I want to predict the behavior of my data in the future. The value of my data x and y is about 1000 values. I want to predict the value y[1001]. This is my example.
from numpy.random import randn
from numpy.random import seed
from numpy import sqrt
import numpy
from numpy import sum as arraysum
from scipy.stats import linregress
from matplotlib import pyplot
seed(1)
x = 20 * randn(1000) + 100
print(numpy.size(x))
y = x + (10 * randn(1000) + 50)
print(numpy.size(y))
# fit linear regression model
b1, b0, r_value, p_value, std_err = linregress(x, y)
# make predictions
yhat = b0 + b1 * x
# define new input, expected value and prediction
x_in = x[1001]
y_out = y[1001]
yhat_out = yhat[1001]
# estimate stdev of yhat
sum_errs = arraysum((y - yhat)**2)
stdev = sqrt(1/(len(y)-2) * sum_errs)
# calculate prediction interval
interval = 1.96 * stdev
print('Prediction Interval: %.3f' % interval)

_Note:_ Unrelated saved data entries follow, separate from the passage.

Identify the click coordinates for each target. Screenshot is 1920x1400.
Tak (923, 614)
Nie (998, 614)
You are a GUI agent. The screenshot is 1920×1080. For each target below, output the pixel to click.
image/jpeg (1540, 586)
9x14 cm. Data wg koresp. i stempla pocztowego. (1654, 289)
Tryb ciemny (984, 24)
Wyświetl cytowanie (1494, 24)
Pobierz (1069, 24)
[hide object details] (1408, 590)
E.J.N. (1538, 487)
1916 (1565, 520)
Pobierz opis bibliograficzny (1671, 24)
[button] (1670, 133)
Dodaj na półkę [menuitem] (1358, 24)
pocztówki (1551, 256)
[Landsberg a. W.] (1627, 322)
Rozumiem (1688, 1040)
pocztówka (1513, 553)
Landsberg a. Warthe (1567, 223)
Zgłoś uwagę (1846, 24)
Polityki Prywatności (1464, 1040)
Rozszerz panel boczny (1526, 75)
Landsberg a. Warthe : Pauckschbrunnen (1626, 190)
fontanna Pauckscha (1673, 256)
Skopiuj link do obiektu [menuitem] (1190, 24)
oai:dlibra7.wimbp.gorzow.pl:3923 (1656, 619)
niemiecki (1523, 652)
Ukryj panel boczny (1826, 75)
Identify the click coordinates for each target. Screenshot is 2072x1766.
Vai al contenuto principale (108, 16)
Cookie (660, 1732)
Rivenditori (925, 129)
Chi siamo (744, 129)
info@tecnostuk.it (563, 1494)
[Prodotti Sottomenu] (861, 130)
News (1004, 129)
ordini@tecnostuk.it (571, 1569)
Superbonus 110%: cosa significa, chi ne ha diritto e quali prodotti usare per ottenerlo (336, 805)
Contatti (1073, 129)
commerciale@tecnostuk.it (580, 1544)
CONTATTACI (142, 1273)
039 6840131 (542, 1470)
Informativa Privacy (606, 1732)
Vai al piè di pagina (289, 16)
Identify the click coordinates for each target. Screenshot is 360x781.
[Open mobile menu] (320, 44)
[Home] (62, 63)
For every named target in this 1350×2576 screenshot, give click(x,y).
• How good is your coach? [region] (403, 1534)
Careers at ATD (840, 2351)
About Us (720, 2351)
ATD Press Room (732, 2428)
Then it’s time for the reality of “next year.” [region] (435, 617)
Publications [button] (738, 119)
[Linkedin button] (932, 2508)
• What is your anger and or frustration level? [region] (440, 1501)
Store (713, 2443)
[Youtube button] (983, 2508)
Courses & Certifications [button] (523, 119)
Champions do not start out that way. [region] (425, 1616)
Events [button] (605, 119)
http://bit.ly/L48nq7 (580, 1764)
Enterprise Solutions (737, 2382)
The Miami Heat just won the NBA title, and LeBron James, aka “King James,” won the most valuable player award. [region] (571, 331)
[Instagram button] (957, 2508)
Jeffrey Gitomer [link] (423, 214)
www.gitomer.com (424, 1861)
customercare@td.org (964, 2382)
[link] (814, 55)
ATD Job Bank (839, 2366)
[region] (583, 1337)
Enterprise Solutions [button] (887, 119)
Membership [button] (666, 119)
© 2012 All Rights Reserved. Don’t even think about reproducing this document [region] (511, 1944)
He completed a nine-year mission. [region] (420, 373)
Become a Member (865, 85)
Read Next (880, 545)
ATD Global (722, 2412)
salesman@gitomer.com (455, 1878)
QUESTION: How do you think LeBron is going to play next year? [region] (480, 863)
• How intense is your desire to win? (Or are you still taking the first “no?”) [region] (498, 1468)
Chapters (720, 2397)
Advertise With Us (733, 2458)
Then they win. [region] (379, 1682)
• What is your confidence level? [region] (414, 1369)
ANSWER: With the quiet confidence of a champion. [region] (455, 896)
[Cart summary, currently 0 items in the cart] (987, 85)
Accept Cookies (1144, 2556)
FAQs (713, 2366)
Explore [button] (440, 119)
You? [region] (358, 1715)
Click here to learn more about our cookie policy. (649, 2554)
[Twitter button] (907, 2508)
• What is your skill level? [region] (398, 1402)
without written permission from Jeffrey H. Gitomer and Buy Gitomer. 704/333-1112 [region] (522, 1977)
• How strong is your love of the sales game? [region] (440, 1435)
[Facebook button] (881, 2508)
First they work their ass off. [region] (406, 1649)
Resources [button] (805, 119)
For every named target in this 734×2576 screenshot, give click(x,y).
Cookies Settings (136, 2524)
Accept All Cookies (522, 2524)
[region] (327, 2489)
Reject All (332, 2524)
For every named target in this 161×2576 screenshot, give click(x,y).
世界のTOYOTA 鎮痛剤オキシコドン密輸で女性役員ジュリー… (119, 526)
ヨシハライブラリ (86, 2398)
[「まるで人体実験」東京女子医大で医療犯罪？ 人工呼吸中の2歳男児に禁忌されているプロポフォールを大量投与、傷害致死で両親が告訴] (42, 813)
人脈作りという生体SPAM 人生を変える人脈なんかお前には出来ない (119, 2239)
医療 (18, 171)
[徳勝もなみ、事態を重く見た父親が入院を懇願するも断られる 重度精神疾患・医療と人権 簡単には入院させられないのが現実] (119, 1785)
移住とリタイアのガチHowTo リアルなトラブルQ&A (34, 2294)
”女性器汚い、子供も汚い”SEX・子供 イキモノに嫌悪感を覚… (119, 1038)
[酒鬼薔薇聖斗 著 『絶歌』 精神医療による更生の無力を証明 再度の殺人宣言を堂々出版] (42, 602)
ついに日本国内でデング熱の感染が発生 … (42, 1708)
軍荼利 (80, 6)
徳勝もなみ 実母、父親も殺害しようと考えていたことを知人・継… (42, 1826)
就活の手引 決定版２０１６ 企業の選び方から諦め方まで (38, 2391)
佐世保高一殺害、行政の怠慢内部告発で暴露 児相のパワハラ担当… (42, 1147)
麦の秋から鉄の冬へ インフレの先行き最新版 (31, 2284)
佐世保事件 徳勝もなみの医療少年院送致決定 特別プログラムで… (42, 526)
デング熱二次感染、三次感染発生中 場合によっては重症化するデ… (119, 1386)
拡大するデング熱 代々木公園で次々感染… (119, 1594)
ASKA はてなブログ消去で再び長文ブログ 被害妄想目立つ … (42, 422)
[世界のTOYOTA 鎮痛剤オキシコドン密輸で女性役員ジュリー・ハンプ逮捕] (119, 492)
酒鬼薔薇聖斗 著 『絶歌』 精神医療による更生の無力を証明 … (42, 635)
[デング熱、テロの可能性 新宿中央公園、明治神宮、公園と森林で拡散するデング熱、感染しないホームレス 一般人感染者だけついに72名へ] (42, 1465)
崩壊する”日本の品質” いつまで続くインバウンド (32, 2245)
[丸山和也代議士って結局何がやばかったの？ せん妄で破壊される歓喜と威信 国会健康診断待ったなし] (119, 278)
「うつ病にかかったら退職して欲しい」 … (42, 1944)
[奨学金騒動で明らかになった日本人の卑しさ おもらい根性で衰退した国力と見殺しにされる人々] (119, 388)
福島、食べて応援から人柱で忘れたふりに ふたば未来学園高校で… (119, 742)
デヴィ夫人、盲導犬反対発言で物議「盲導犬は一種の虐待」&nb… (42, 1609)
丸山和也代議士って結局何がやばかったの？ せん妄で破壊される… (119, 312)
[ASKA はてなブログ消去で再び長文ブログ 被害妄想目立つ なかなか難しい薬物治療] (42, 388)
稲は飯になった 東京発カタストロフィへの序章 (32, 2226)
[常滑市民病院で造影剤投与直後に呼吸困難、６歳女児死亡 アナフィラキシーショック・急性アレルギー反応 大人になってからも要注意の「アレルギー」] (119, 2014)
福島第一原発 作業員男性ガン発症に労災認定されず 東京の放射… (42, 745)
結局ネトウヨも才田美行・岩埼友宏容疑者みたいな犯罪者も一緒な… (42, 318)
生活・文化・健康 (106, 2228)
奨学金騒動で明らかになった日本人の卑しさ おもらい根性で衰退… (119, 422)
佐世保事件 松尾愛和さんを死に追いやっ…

lower, upper = y_out - interval, y_out + interval
print('95%% likelihood that the true value is between %.3f and %.3f' % (lower, upper))
print('True value: %.3f' % yhat_out)
# plot dataset and prediction with interval
pyplot.scatter(x, y)
pyplot.plot(x, yhat, color='red')
pyplot.errorbar(x_in, yhat_out, yerr=interval, color='black', fmt='o')
pyplot.show()
When I try that, it gives me this error.
x_in = x[1001]
IndexError: index 1001 is out of bounds for axis 0 with size 1000
My goal is to predict the behavior of my data in the future and evalute it by plotting its error bars too. I see this example how do you create a linear regression forecast on time series data in python but I don't understand how to apply it to my data. I found that it is possible to use ARIMA model. Please How could I do that?